After a bit of closer investigation it seems like the default hot spot is actually somewhere in between the zeroth white pixel and the zeroth black pixel. I determined this with a small Swift app that reports NSEvent.mouseLocation. The cursor is at y=0 when the black portion is fully off the screen and the white tip is partially on. It moves past y=799 (800 screen height) as the tip nudges slightly off the screen. The effect becomes more obvious with a larger cursor size.

Have you tried this on other software?

Yes, and the mouse does seem to become active slightly sooner for native UI elements than it does for JUCE components. When you take into account things like shadows around native buttons etc, the difference becomes more subtle, and it’s possible these factors account for the perceived difference in behaviour.

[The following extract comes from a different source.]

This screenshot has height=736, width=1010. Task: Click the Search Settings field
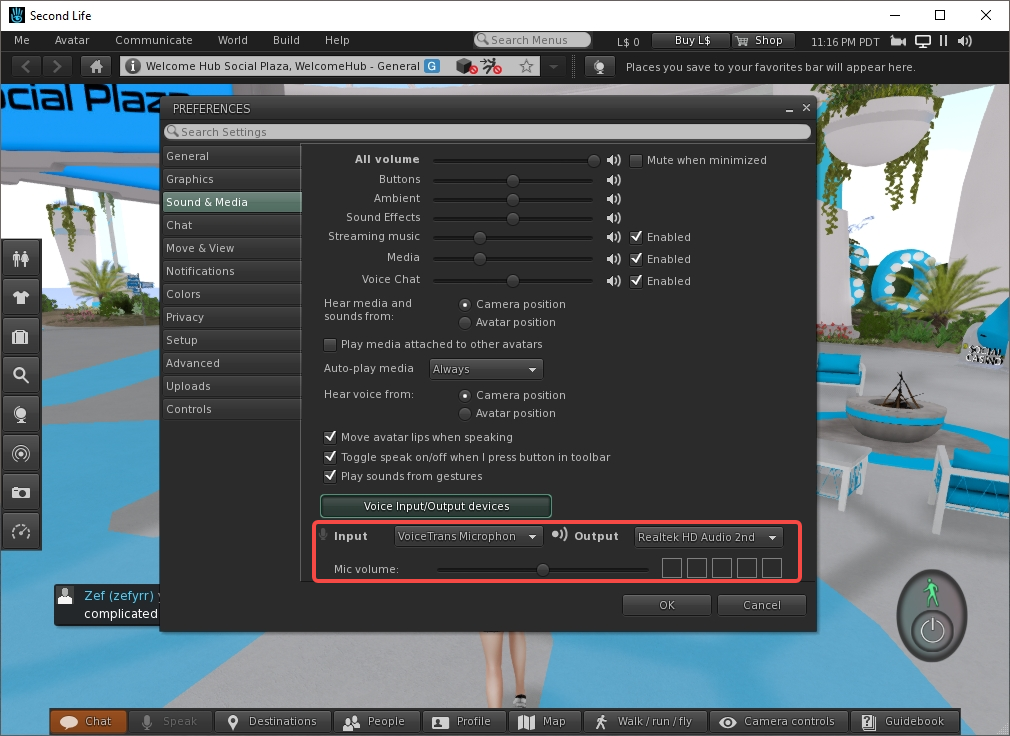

I think the answer is probably to do as @Alatar suggests and make clickable area slightly bigger than the button graphic. This is reasonable practice anyway, and seems to be what Apple do.


Well my opinion is that if you’ve built a GUI in which moving the mouse by 1 pixel actually makes a noticeable difference to the way things work, then you badly need to rethink your UX design.

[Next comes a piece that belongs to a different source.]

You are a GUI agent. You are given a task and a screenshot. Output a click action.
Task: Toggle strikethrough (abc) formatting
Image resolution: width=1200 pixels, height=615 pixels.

@jules you are right. And I think I wrongly framed this thread as being about when mouseEnter() is called when it’s actually a question of UI design.

Here’s where a JUCE button becomes clickable:


And here’s where a native macOS button becomes clickable:


My opinion is the bottom design is better, and it seems to be what users expect, which is what prompted me and others to post on this. It’s not really about mouse hotspots and components, it’s about how the visual representation of the UI relates to its behaviour.

Obviously this can be customised, but I think in JUCE the defaults would benefit from tweaking.

Sure, but you could style a button in any way you like, leaving as much border as you want between the rectangle and the edge of the button.

The OSX one probably isn’t done that way because of the mouse-over behaviour - it has a small drop-shadow so they probably just left a couple of pixels at the bottom to draw that, and a side-effect is that the mouse seems to enter it a bit lower.

I think the underlying problem in my case is that I’ve been using DrawableButton with DrawableButton::ImageStretched to make copying mockups easier (image size = button size), when in fact this is a mistake as DrawableButton::ImageStretched causes edgeIndent to be ignored.

A better approach would be to use DrawableButton::ImageFitted, then the image gets a default indent of 3px (or more if needed). It just means button bounds need to be edgeIndent larger than the required image size.

(Leaving this here in case anyone else goes through the same process!)